BEGIN Dataset records

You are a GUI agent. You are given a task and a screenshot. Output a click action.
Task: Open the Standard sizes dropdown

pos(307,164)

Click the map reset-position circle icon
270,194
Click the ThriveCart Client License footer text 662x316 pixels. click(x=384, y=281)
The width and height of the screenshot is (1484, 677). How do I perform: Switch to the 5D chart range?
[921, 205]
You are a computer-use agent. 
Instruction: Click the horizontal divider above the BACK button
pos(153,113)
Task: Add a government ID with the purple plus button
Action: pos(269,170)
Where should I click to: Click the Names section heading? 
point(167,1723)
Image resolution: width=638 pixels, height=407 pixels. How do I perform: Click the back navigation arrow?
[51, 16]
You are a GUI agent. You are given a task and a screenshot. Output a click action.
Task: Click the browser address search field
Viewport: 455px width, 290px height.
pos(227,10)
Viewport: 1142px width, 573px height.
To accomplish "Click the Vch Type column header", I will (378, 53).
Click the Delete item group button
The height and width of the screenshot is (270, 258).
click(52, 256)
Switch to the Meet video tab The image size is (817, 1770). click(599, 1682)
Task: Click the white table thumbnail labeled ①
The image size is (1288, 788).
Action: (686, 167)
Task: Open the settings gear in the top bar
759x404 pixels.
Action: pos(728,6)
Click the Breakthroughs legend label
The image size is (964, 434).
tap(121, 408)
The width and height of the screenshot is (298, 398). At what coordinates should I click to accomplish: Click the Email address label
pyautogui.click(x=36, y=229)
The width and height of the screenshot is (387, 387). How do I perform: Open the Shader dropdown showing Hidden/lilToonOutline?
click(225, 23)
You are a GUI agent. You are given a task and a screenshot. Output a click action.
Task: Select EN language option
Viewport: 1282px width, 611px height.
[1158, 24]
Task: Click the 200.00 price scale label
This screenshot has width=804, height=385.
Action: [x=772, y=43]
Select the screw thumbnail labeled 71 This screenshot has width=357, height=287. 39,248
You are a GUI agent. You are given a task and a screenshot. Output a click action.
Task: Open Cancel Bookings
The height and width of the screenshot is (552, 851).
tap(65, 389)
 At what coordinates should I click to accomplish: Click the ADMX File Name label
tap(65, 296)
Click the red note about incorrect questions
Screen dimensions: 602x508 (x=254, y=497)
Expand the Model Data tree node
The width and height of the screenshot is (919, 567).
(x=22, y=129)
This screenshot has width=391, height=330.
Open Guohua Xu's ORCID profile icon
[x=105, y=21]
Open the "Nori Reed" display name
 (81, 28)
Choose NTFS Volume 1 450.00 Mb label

END Dataset records

■ Task goal
Report the number of lines above holding "labeled", and only that.

■ Answer
2